The rollout will involve sending basic questionnaires to shareholders of the Schwab 1000 Index Fund (SNXFX), the Schwab 1000 Index ETF (SCHK) and the Schwab Ariel ESG ETF (SAEF).

Follow up questionnaires will be sent out monthly to capture feedback from new shareholders.

“We’re not passing through the proxies, we’re basically polling fund shareholders to find out how they feel on the issues,” said Aguilar.

Michael Tae, Broadridge’s president of mutual fund and retirement solutions, said the program is in response to the trend toward increasing shareholder engagement, which he attributed to “the fact there is increased technology platforms and more ways for investors to participate.”

“The idea is to get an understanding of the underlying viewpoint of shareholders related to things that might be policy specific or relate to board composition or ESG issues,” he said. “Ultimately, the responsibility for voting will still lie with Schwab.”

Vivek Ramaswamy, founder of Strive Asset Management, gives Schwab credit for moving in the right direction, but pointed out that a survey is a few steps removed from a vote.

“There’s a reason we don’t do elections of any kind through surveys,” he said. “Allowing shareholders to vote the shares themselves would be the complete solution.”

Acknowledging the logistical challenges of passing along hundreds of shareholder resolutions and proxy votes to thousands of shareholders, Ramaswamy said he likes “tonally what Schwab’s program accomplishes.”

“Proxy voting is still just the tip of the iceberg for how asset managers influence companies,” he added. “Most of it is done through shareholder engagement or stewardship.”

Along those lines, Ramaswamy’s Strive Asset Management is taking its own swipe at the way the largest asset managers control proxy voting by launching funds that promise to vote in line with a fiduciary focus on profitability.

Eric Balchunas, fund analyst at Bloomberg Intelligence, described Schwab’s effort as “an ideal solution” to concerns over shareholder representation and over proxy voting power being concentrated among a handful of fund companies that dominate the market.

“People are worried that there’s a concentration of power and this, to me, threads the needle and is a perfect solution,” he said.

However, there could still be a gap between measuring the desires of shareholders and following through when it comes to proxy voting, Balchunas added.

“Corporate governance teams could still be politically biased,” he said. “You have a small group of people controlling a lot of votes, and they will have their own views.”

And like any democratic process, there is also the issue of voter turnout.

Shareholders will be sent emails and postcards directing them to the list of about a dozen questions that will help guide how the fund companies vote on proxy issues.

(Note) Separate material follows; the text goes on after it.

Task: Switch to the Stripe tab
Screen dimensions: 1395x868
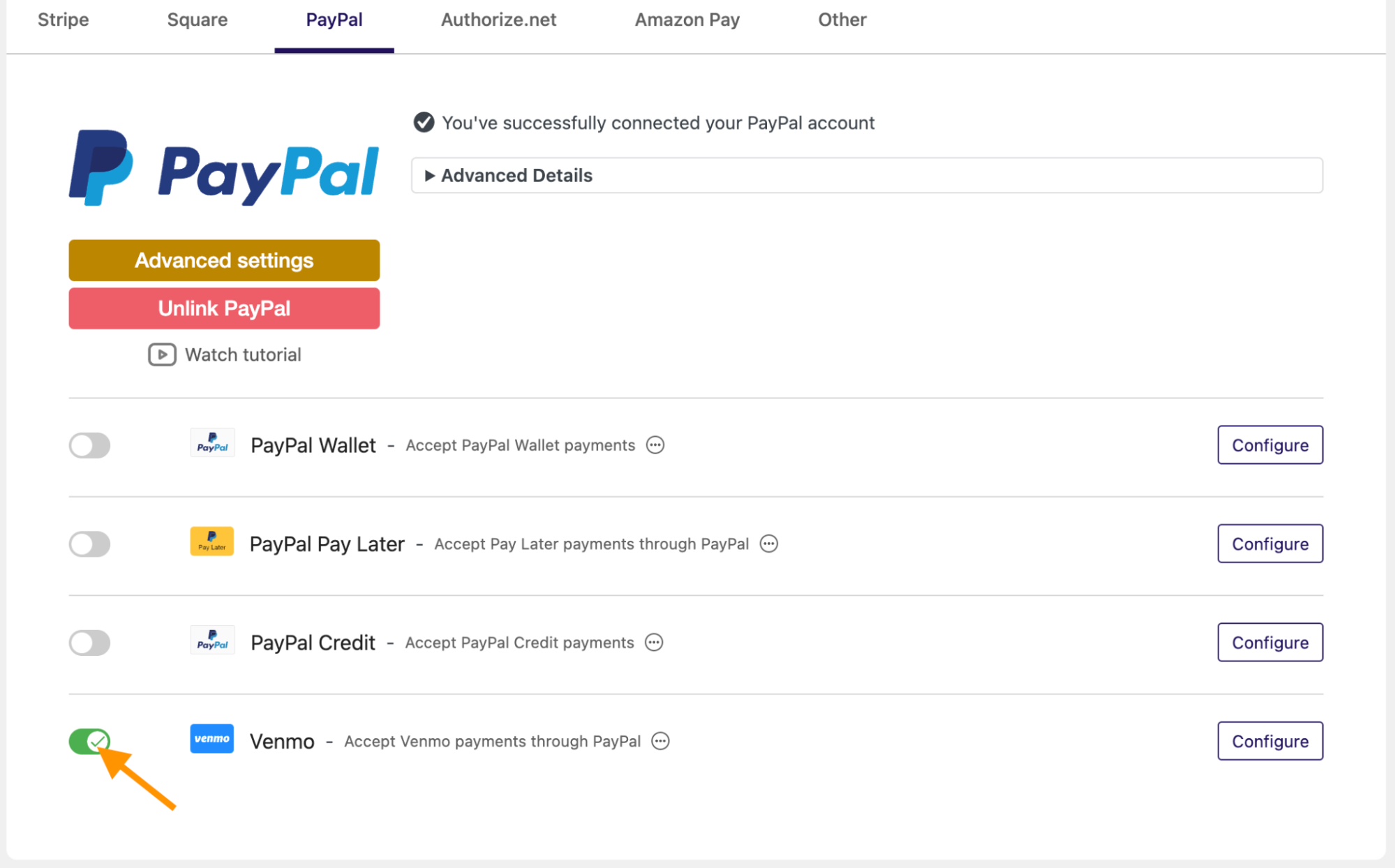Action: coord(64,20)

But Ben Johnson, director of global ETF research at Morningstar, said it is possible that only the most passionate shareholders will bother to vote.

“A lot will depend on voter turnout, but at the end of the day, it’s the responsibility of the fund managers to vote on the behalf of shareholders,” he said. “If there’s a risk, it’s that the people who participate won’t be a representative sample of fund shareholders.”

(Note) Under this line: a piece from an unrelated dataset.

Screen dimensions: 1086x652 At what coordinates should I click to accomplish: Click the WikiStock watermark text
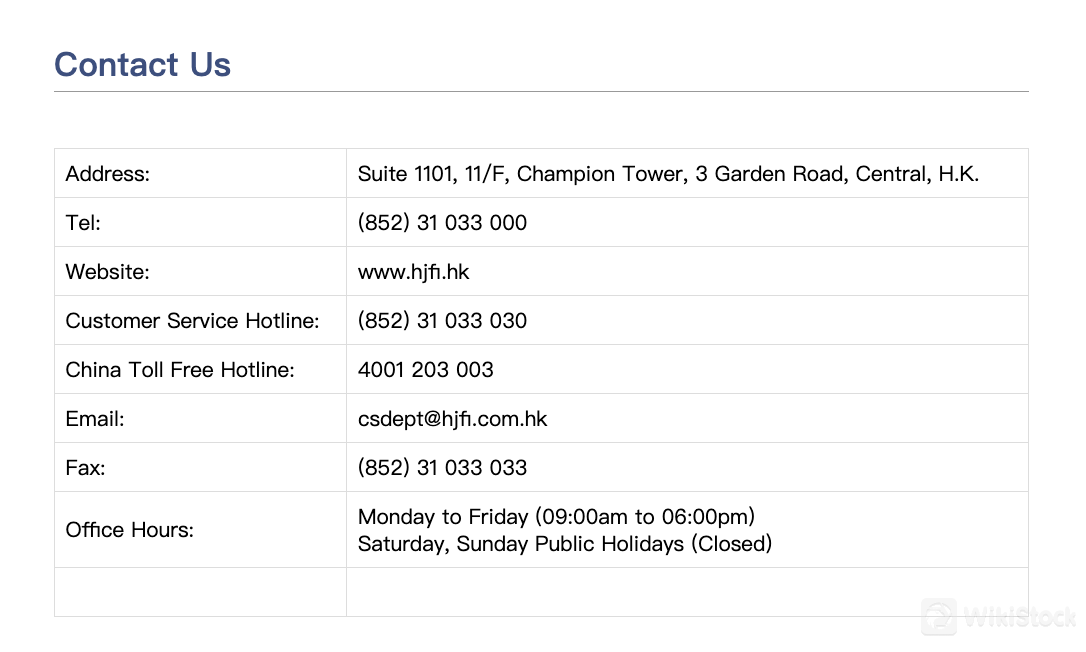[1021, 617]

Balchunas echoed that sentiment, suggesting vote tallies could also expose unpredictable findings.

In a 2020 survey by Just Capital, the top concern facing U.S. investors was ensuring that companies pay a livable wage, followed by upholding human rights standards across the supply chain and investing in workforce training. At the bottom of the list, investors wanted companies to protect customer privacy, treat customers fairly and prioritize value creation for all stakeholders.

But even with potential imperfections, Johnson said the pilot program is “as close as fund shareholders have ever been to having their hands on the levers of the proxy voting machines.”

The platform is another example of “leveraging technology to democratize the proxy voting process,” said Nate Geraci, president of The ETF Store.

“The largest asset managers are wielding an increasing amount of power through proxy voting,” Geraci said. “This is a savvy and forward-thinking move by Schwab and may help them avoid some of the negativity experienced by other large asset managers who are being accused of pushing politically-charged ESG mandates.”